PASSAGE GIVEN –
-- start --

You are viewing a plain text version of this content. The canonical link for it is here.
Posted to dev@subversion.apache.org by Evgeny Kotkov <ev...@visualsvn.com> on 2016/11/23 12:31:30 UTC

Failed fs-test 65 (Was: Re: 1.9.5 up for signing/testing)

Branko Čibej <br...@apache.org> writes:

> New issues:
>
>   - fs-test 65 fails with SQLite 3.8.10.2:
>     [[[
>     svn_tests: E200006: Expected error SVN_ERR_SQLITE_BUSY but got
>       SVN_ERR_SQLITE_ERROR
>     svn_tests: E200030: sqlite[S10]: disk I/O error
>     svn_tests: E200042: Additional errors:
>     svn_tests: E200030: sqlite[S10]: disk I/O error
>     svn_tests: E200044: SQLite transaction rollback failed
>     svn_tests: E200030: sqlite[S1]: cannot rollback - no transaction is active
>     svn_tests: E200030: sqlite[S1]: cannot rollback - no transaction is active
>     FAIL:  fs-test 65: test commit with locked rep-cache
>     ]]]

Hi Branko,

Is this failure reproducible?  Does it happen if you run just fs-test#65?

I tried to witness the failure on my Windows and Linux machines with
SQLite 3.8.10.2, but the test passes for me (the relevant sqlite-test#2
also works fine).


Regards,
Evgeny Kotkov

Re: Failed fs-test 65 (Was: Re: 1.9.5 up for signing/testing)

Posted by Branko Čibej <br...@apache.org>.
On 23.11.2016 18:52, Daniel Shahaf wrote:
> Branko \u010cibej wrote on Wed, Nov 23, 2016 at 18:37:24 +0100:
>> On 23.11.2016 13:31, Evgeny Kotkov wrote:
>>> Branko \u010cibej <br...@apache.org> writes:
>>>
>>>> New issues:
>>>>
>>>>   - fs-test 65 fails with SQLite 3.8.10.2:
>>>>     [[[
>>>>     svn_tests: E200006: Expected error SVN_ERR_SQLITE_BUSY but got
>>>>       SVN_ERR_SQLITE_ERROR
>>>>     svn_tests: E200030: sqlite[S10]: disk I/O error
>>>>     svn_tests: E200042: Additional errors:
>>>>     svn_tests: E200030: sqlite[S10]: disk I/O error
>>>>     svn_tests: E200044: SQLite transaction rollback failed
>>>>     svn_tests: E200030: sqlite[S1]: cannot rollback - no transaction is active
>>>>     svn_tests: E200030: sqlite[S1]: cannot rollback - no transaction is active
>>>>     FAIL:  fs-test 65: test commit with locked rep-cache
>>>>     ]]]
>>> Hi Branko,
>>>
>>> Is this failure reproducible?  Does it happen if you run just fs-test#65?
>>>
>>> I tried to witness the failure on my Windows and Linux machines with
>>> SQLite 3.8.10.2, but the test passes for me (the relevant sqlite-test#2
>>> also works fine).

-- end --

Records for locating displayed items

-- start --

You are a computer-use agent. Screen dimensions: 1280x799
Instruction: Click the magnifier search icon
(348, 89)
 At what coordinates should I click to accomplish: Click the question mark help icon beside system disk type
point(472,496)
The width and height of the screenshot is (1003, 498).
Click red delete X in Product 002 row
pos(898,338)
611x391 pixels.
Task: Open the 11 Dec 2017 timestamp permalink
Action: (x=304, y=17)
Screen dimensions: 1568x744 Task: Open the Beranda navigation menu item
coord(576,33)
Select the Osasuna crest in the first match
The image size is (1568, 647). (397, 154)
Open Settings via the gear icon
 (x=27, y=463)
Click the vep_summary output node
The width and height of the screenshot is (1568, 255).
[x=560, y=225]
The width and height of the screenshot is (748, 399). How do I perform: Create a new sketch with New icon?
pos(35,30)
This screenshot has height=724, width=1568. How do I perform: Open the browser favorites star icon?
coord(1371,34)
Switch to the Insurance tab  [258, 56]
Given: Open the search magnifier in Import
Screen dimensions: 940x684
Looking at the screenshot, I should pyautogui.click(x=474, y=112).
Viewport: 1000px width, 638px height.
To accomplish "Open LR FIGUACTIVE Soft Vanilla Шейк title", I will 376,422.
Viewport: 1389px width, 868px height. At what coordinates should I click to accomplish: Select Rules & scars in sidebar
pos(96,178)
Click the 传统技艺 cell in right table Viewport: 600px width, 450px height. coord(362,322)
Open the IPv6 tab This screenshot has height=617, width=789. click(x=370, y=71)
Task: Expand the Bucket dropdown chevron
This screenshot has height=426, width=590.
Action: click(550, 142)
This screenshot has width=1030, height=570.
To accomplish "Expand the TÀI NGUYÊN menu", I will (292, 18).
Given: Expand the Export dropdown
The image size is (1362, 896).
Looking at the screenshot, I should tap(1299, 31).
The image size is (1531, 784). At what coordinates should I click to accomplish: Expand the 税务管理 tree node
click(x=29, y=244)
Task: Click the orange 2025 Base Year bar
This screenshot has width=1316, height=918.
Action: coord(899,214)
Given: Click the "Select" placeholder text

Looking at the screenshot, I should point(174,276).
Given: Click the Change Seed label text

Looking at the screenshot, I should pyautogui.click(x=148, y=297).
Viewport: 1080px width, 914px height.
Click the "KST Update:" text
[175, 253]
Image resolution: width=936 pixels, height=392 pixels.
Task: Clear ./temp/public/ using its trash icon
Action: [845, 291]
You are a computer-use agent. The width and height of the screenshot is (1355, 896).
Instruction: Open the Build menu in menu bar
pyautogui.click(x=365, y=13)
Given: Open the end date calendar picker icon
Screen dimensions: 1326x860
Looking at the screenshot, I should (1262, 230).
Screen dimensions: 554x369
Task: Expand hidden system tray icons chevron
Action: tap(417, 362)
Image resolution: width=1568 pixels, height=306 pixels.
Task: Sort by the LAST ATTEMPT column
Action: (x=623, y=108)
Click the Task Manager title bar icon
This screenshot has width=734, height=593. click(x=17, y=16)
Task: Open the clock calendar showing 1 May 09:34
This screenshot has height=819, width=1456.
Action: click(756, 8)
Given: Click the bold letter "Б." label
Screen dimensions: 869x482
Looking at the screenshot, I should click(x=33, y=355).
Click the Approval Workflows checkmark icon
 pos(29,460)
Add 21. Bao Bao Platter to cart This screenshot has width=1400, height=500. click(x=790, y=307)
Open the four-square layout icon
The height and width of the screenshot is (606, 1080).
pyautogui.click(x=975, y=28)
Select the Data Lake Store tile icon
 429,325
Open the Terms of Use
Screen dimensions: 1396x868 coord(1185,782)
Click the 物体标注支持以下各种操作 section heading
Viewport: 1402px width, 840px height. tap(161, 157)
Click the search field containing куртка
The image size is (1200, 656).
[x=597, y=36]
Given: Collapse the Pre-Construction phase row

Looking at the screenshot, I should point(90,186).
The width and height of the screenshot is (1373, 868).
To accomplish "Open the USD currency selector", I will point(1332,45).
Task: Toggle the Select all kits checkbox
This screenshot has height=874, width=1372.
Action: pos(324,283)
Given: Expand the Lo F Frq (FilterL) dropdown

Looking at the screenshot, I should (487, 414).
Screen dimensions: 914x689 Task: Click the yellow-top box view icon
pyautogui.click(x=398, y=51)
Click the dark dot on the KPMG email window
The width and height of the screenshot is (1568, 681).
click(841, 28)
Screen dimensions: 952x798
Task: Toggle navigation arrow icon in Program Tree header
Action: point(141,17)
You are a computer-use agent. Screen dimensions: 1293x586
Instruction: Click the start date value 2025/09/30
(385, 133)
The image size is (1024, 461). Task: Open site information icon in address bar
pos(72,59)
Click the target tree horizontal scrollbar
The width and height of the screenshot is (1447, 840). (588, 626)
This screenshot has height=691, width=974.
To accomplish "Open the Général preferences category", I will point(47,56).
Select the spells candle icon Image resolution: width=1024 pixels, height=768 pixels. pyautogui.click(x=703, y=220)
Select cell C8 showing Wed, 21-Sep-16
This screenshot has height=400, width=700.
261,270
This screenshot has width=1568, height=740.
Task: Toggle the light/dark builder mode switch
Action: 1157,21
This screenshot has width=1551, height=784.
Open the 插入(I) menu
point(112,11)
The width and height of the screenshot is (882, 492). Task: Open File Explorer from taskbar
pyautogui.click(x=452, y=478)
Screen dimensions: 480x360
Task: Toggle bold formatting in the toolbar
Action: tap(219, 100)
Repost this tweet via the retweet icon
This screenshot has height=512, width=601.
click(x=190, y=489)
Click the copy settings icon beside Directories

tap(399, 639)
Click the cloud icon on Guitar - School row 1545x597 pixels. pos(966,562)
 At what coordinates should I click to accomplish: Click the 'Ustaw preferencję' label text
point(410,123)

-- end --

THINGS TO DO –
- a) Using the Subversion mailing list thread about the failed fs-test 65, decide whether each statement below agrees with it. For each one, answer yes or no and quote the deciding words of the thread.
(i) On his Windows and Linux machines with SQLite 3.8.10.2, Evgeny Kotkov saw fs-test 65 pass.
(ii) The test expected the error SVN_ERR_SQLITE_ERROR.
(iii) fs-test 65 is the test of a commit with a locked rep-cache.
- b) Carry on the Subversion mailing list thread about the failed fs-test 65 from the last line shown.

ANSWERS IN ORDER –
- a)
(i) Yes: "the test passes for me"
(ii) No: "Expected error SVN_ERR_SQLITE_BUSY"
(iii) Yes: "test commit with locked rep-cache"

- b)
>> It is reproducible whether run as a single test, all of fs-test or the
>> whole test suite; but only with SQLite 3.8.10.2. I suspect it is a test
>> bug, but haven't followed up; could be due to a bug in SQLite itself,
>> e.g., that the older version returns the wrong error code.
>>
>> The only potential problem as far as I can see is that 3.8.10.2 is the
>> version of SQLite shipped with OSX \u2014 hence, the version that most
>> binaries will be linking with.
> Does the test pass if you patch it to expect SVN_ERR_SQLITE_ERROR?  Once
> the shared lock is released, do subsequent commits operate normally
> (finish timely and update rep-cache.db)?
>
> I.e., does this failure mode have any impact beyond the wrong
> apr_status_t value being returned by svn_fs_commit_txn()?

Yes, it passes if I change that one line in the test.

I just double-checked our rep-cache and SQLite wrapper code and I don't
see any way that SQLite could've returned SQLITE_BUSY and we'd return
SVN_ERR_SQLITE_ERROR instead.

-- Brane

Re: Failed fs-test 65 (Was: Re: 1.9.5 up for signing/testing)

Posted by Daniel Shahaf <d....@daniel.shahaf.name>.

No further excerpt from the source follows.